**Set of tasks:**
a – Repeat the text about the Coupé-décalé dance piece word for word, everything from "In the first" down to "based on coupé-décalé.".
b – Carry on the text about the Coupé-décalé dance piece, starting right after its last sentence.

**Text excerpt:**
>> Begin
Coupé décalé [1ère partie] - Robyn Orlin
2014 - Director : Centre national de la danse, Réalisation
Choreographer(s) : Orlin, Robyn (South Africa)
Present in collection(s): Centre national de la danse , CN D - Spectacles et performances
Video producer : Centre national de la danse
Integral video available at CND de Pantin
Coupé décalé [1ère partie] - Robyn Orlin
2014 - Director : Centre national de la danse, Réalisation
Choreographer(s) : Orlin, Robyn (South Africa)
Present in collection(s): Centre national de la danse , CN D - Spectacles et performances
Video producer : Centre national de la danse
Integral video available at CND de Pantin
Coupé décalé
About coupé-décalé... The project Coupé-décalé is a piece of choreography in two acts.
In the first part, entitled I Am Not a Sub-culture, Rather A Gallery of Self-Portraits with A History Walking in Circles, Robyn Orlin creates a solo with and for James Carlès, a choreographer and dancer and the initiator of this project based on coupé-décalé.
The second part, On va gâter le coin ! is dedicated to a stage performance of coupé-décalé performed by James Carlès and his five dancers.
[The term coupé-décalé comes from a form of traditional dance from the Ivory Coast, the Akoupé, from the Attié ethnic group. Combining Congolese rumba, hip hop, Caribbean music and French folk songs, coupé-décalé appeared at the start of the 2000s in Paris in Ivorian communities.]
Programme extract
“Since the origins of the project I had wanted an artistic collaboration with a very experienced choreographer/director and one interested in ideas of otherness. I only came up with this project through dialogue, discussion and shared views. I really wanted to take as big a step back as possible from this societal issues that I know well and in which I feel very involved. It was only natural that Robyn Orlin was contacted and equally so that she agreed to throw herself into this project.
Act 1: Making the invisible visible...
For Act 1, after numerous discussions and workshops, Robyn Orlin chose to draw inspiration from my personal history (familial and cultural) to 'construct' the solo. The images are real, but the stories and characters are fictitious. The solo examines otherness in Europe (France), intercultural relations and issues of territorial legitimacy. What do we really know about 'Afro-Europeans'? (Afro-French?) How do we read them and their expressions? Do we find connections in our common (hi)stories, etc? These are just some of the questions that led us, with a great deal of humour and love, to this first act... The act is built around the SAPE (Society of Ambianceurs and Elegant Persons), and the character of the SAPEUR, as this is one of the fundamental points of coupé-décalé.
Act 2: 'Textepublic'/'Textecaché' (public text/hidden text) and polysemy... In act 2, I wanted to put some real coupé-décalé dancers on stage, using their own codes of movement, dress, language etc. My travels and research into the social dances of African descendants caused me to discover the eminently political meaning of all these dances. They are born, develop and flourish in well-defined social and (geo-)political contexts. Our reading of their movements shows us the extent to which these dances are real traces or markers of our societal history (dissent/assent).
>> End
**Extracted information:**
>> Begin
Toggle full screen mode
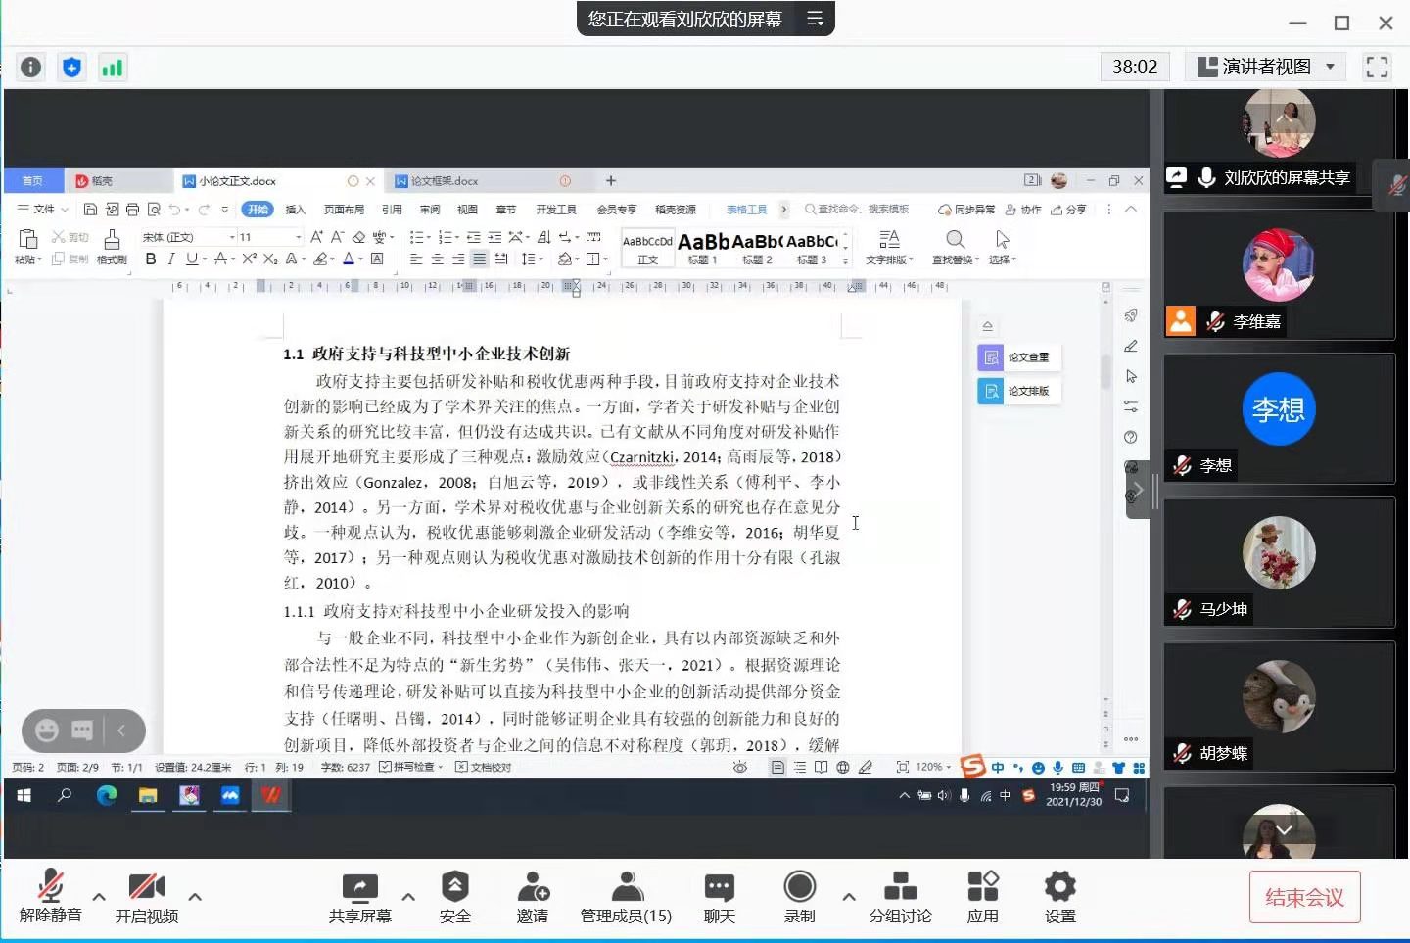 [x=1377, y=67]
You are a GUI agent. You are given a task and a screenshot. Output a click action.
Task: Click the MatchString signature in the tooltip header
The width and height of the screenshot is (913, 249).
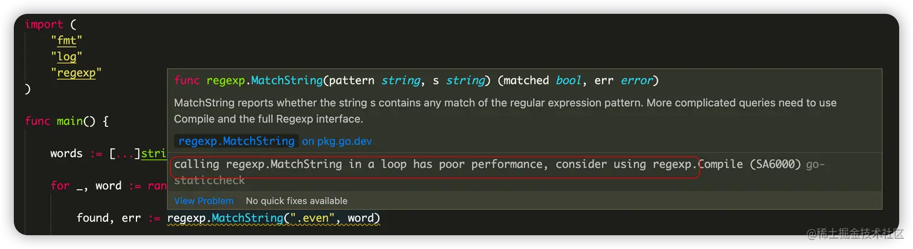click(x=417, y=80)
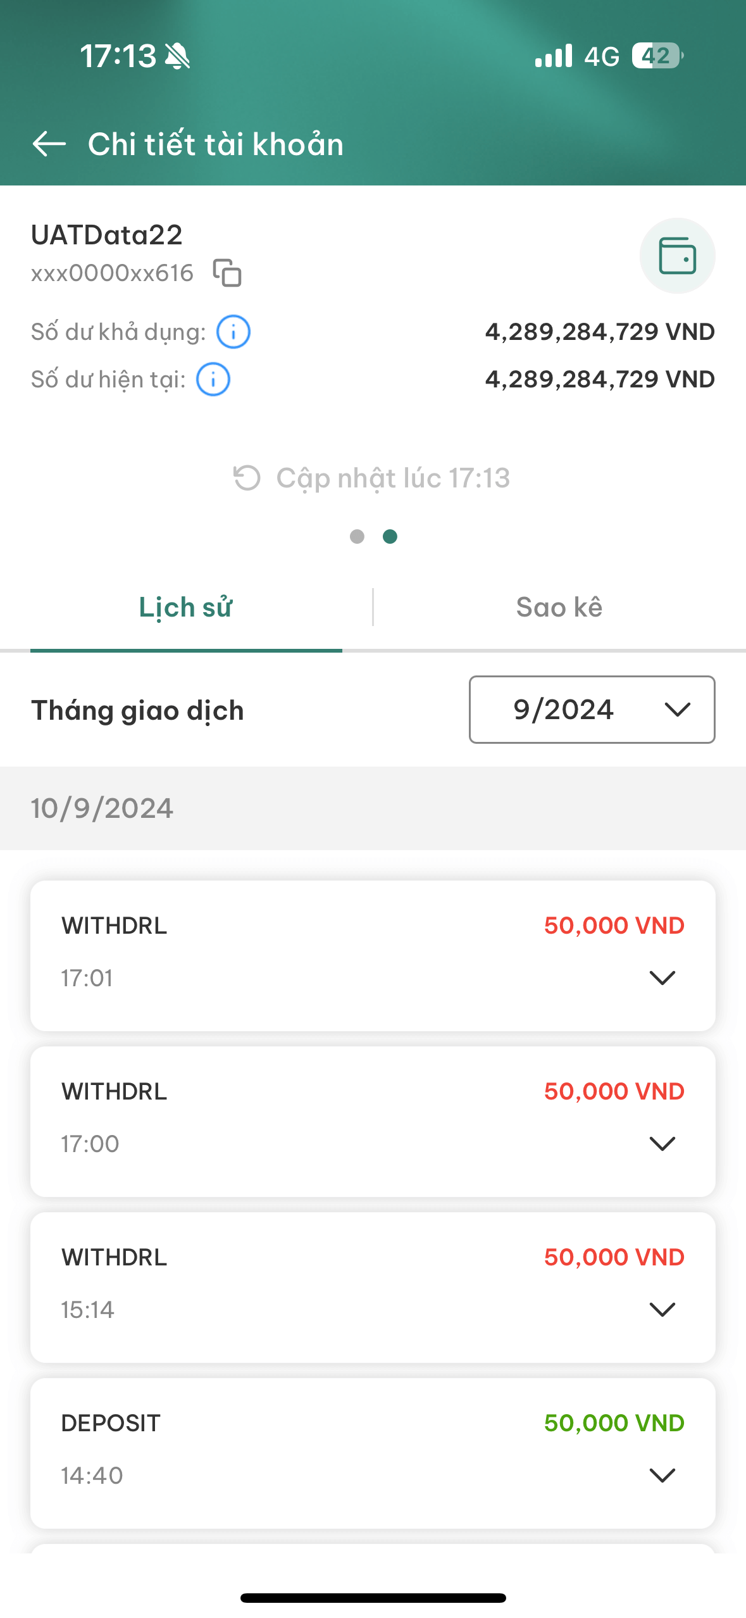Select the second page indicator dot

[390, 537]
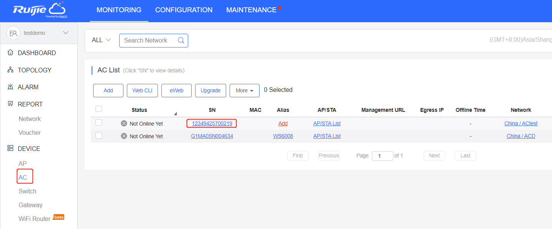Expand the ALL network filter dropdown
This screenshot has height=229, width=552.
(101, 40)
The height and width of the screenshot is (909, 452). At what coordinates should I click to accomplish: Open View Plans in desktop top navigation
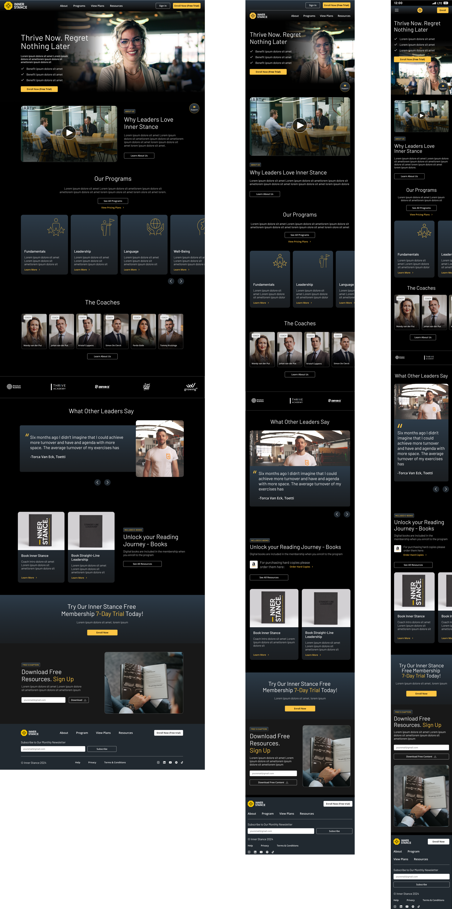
>> End
>> Begin
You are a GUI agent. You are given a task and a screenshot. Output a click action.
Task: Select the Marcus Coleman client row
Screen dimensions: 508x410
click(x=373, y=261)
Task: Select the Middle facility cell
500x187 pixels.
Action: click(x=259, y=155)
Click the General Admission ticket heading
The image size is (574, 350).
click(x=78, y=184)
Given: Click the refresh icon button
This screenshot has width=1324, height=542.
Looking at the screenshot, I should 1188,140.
>> End
**Expected results:**
a –
In the first part, entitled I Am Not a Sub-culture, Rather A Gallery of Self-Portraits with A History Walking in Circles, Robyn Orlin creates a solo with and for James Carlès, a choreographer and dancer and the initiator of this project based on coupé-décalé.

b –
When I first encountered coupé-décalé, I didn't understand it. In fact, I was rather hostile towards it. It wasn't until several years later, after a discussion with young pre-teens from a school in Nantes, that I realised that something real was happening. I carried out some 'research trips' to French cities such as Marseille and Paris, followed by some time in the Ivory Coast. I discovered the 'dual language' of coupé-décalé performers. What is said in public or shown to most people is not at all the same as what is shown to the initiated. This process reminded me of the resistance dances observed in slave-owning or colonial societies.
On the other hand, I also noticed that the semantic field of coupé-décalé dancers is – entirely voluntarily – contradictory. Indeed, a single movement or gesture can have several different meanings.
It was this reality that inspired me to compose the quintet. The video images are real. Charles Rostand and I filmed them ourselves in Abidjan. Theywere then 'recreated' abstractly and applied to choreographic scenes. These images evoke the urban world, the maquis (a type of restaurant), the 'glo glo' (shanty town), women and the numerous projections made onto them, colonial history, and many other hidden readings to be discovered in coupé-décalé which the video image metaphorically evokes.
Acts 1 and 2 constitute the two sides of the same one card.
Fouka-fouka!'
James Carlès
Updating: September 2014
Orlin, Robyn
Robyn Orlin was born in 1955 in Johannesburg and obtained bursaries to study in London (London Contemporary Dance School) and then in Chicago (School of Art Institute).
Since her first performance in Johannesburg in 1980, she has attempted to redefine choreography and the art of theatre in her country and has become one of the most committed anti-apartheid choreographers. She starts from the principle that “dance is political”, and in her pieces she examines the social and cultural situation in South Africa: its influences, its history, its rifts and its disintegration. The choreography then creates “an iconoclastic dance which puts its foot in it”, a dance-chronicle of today's South African society, skilfully handling irony and derision; a dance that shamelessly stirs up references and identities, blending traditional popular culture with the radical avant-garde, a dance that is capable of breaking down the artist-audience barrier by putting the audience at the centre of the event.
Robyn Orlin came to France for the first time in April 2000 at the invitation of La Filature Scène Nationale, Mulhouse, with “Daddy, I've seen this piece six times before...”
She achieved immediate recognition: Rencontres Chorégraphiques Internationales de Seine-Saint-Denis, Montpellier Dance Festival, Théâtre de la Ville, Paris, followed by tours all over the world.
In 2004, Robyn Orlin took part in the inauguration of the Centre National de la Danse, Pantin and composed a solo for Sophiatou Kossoko as part of “Vif du Sujet”.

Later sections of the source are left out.